Which lines run from the one containing "You are a computer-use" to the end of the material below? Copy them exactly, pictures excluded.
BEGIN SOURCE DATA
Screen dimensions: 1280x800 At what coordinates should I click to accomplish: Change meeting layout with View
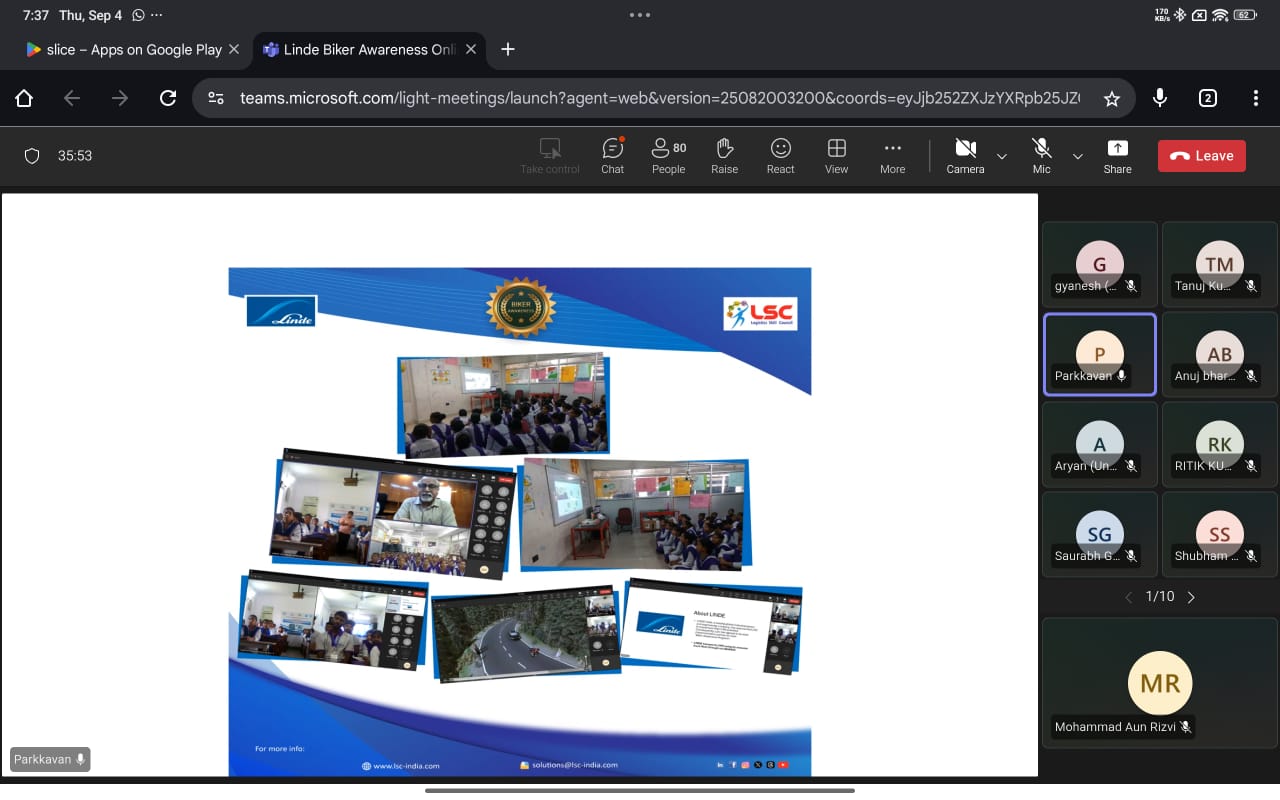click(x=836, y=156)
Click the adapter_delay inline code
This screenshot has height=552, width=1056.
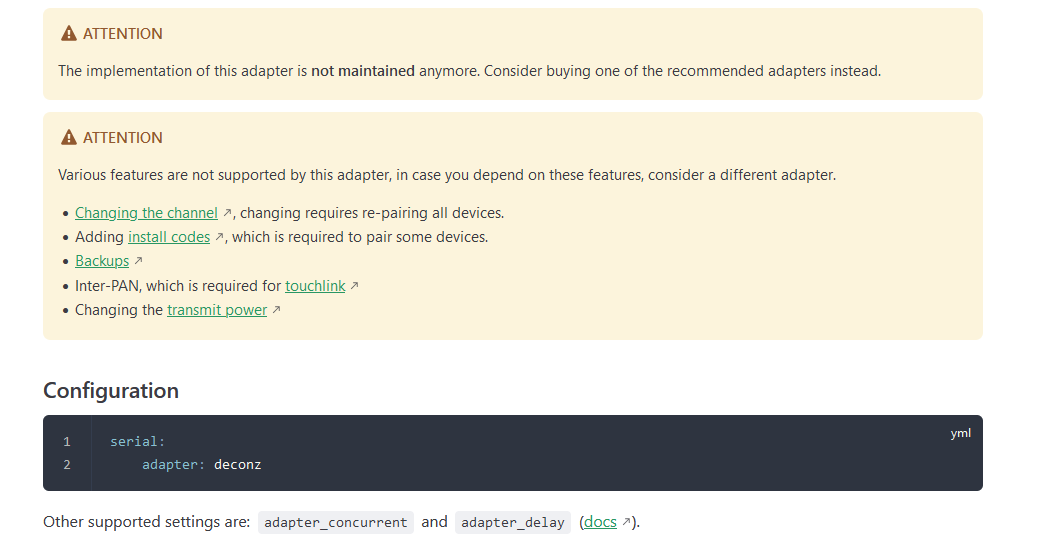[x=512, y=522]
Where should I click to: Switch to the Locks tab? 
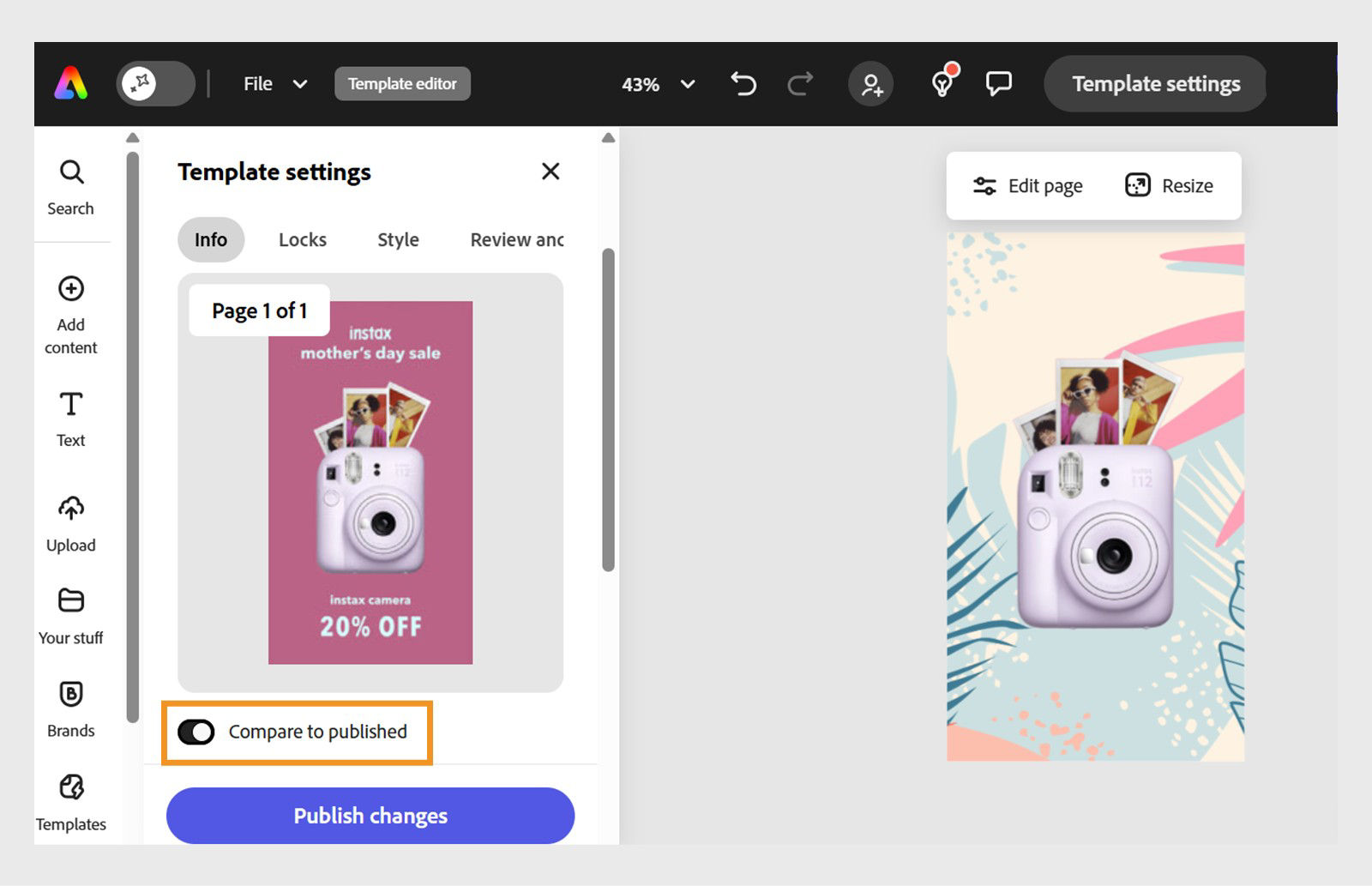pos(303,240)
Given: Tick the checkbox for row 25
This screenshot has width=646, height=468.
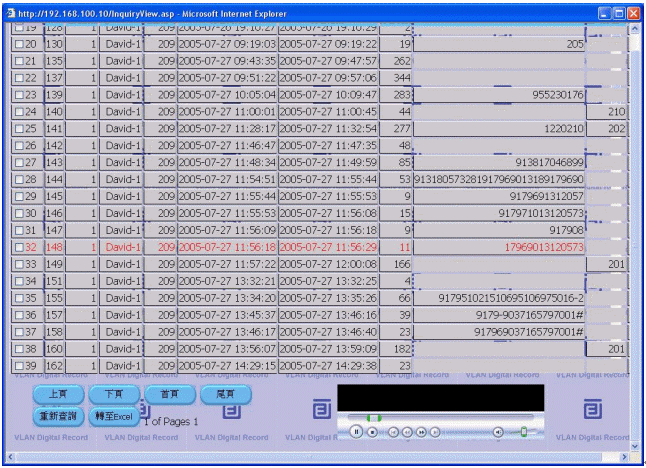Looking at the screenshot, I should pos(19,129).
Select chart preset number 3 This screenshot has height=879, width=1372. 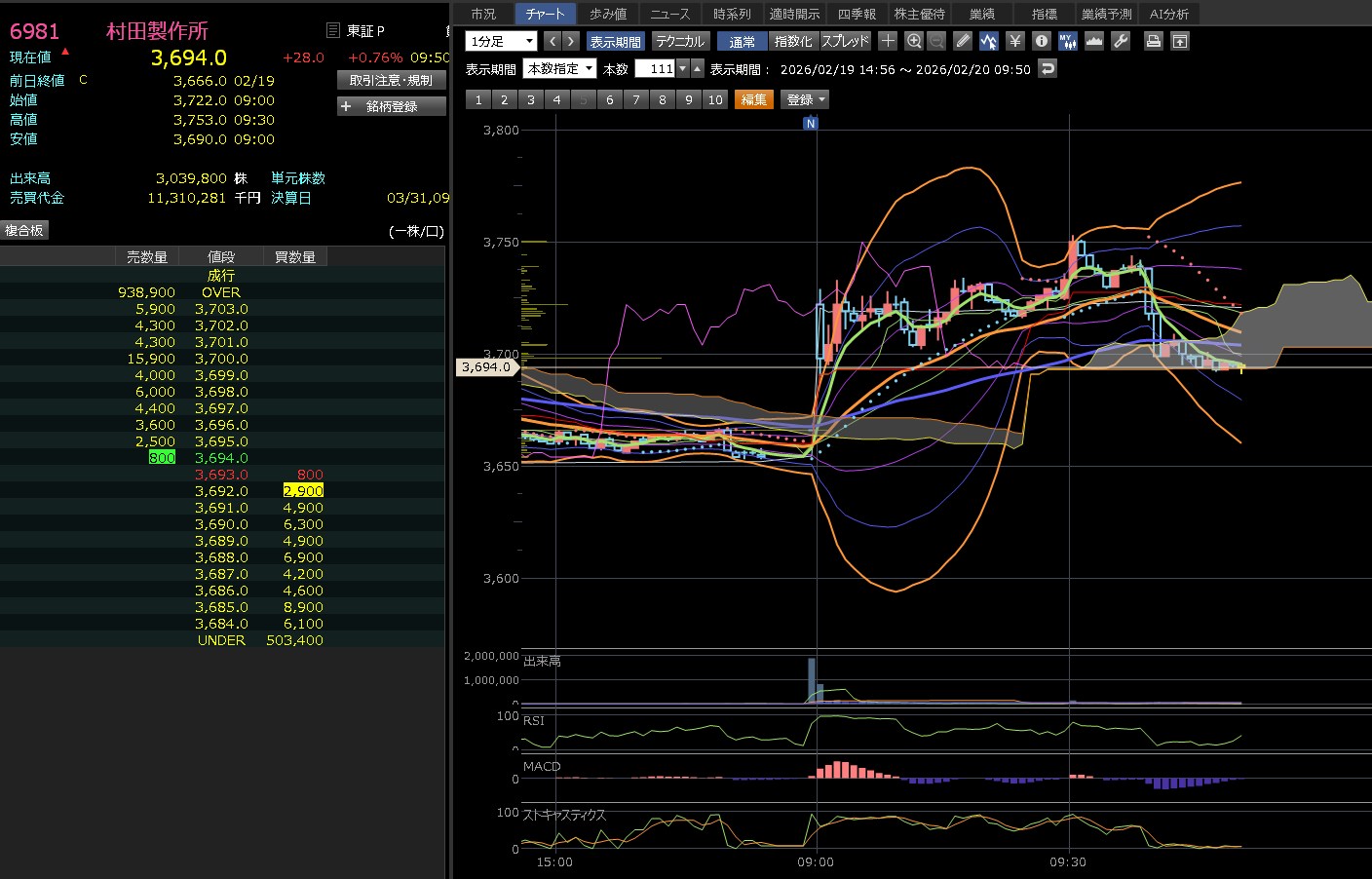pyautogui.click(x=530, y=99)
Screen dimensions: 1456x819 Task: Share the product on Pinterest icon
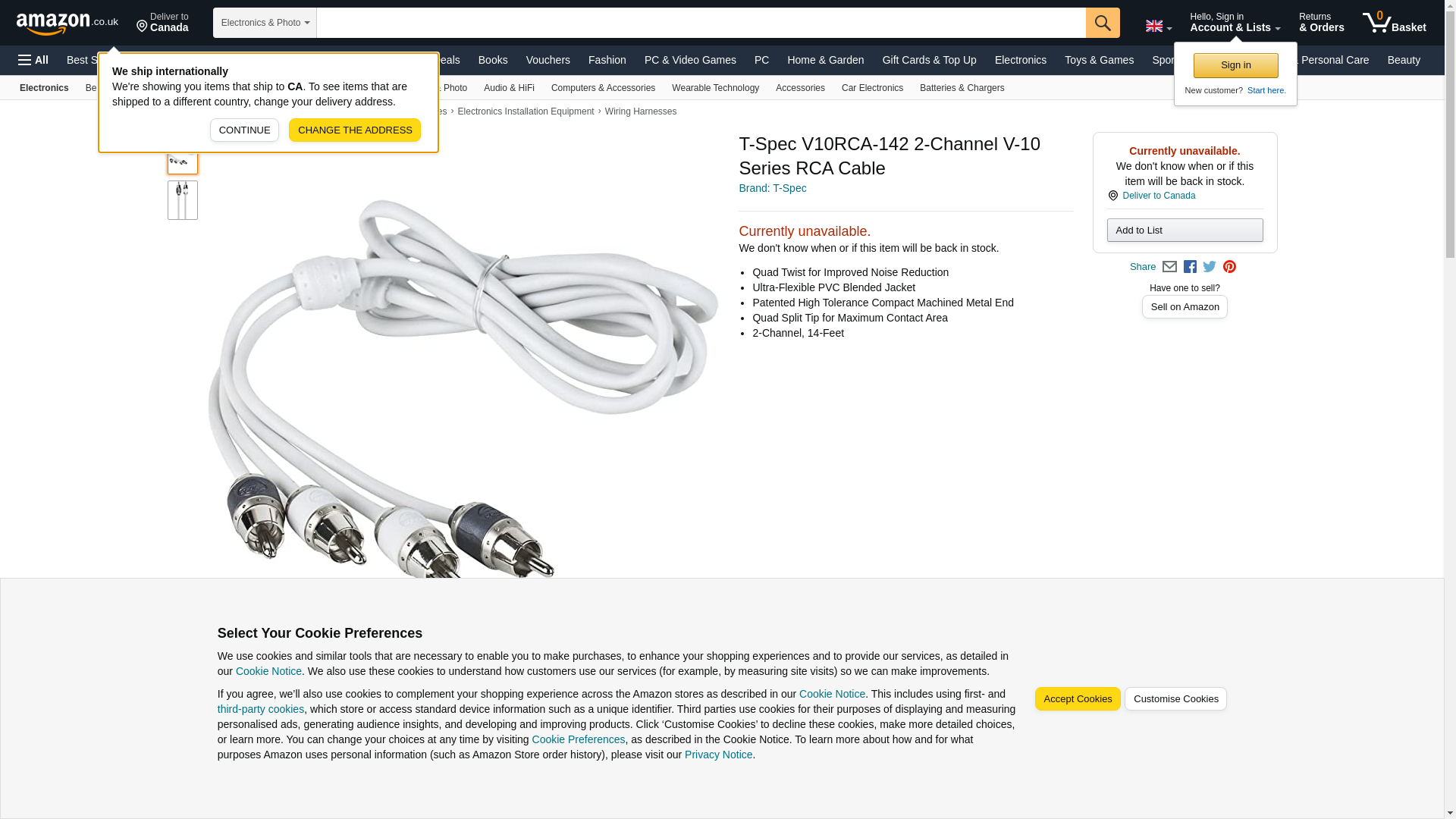(x=1229, y=267)
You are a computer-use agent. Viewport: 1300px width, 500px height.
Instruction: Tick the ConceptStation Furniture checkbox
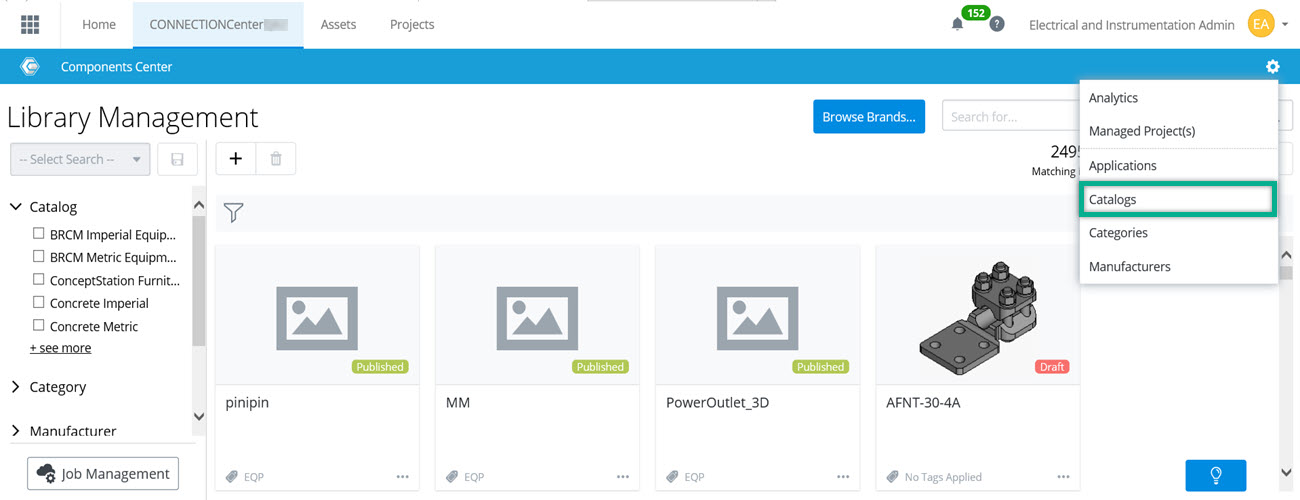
END SOURCE DATA
THE COMPLETED TASK:
You are a computer-use agent. Viewport: 1300px width, 500px height.
Instruction: Tick the ConceptStation Furniture checkbox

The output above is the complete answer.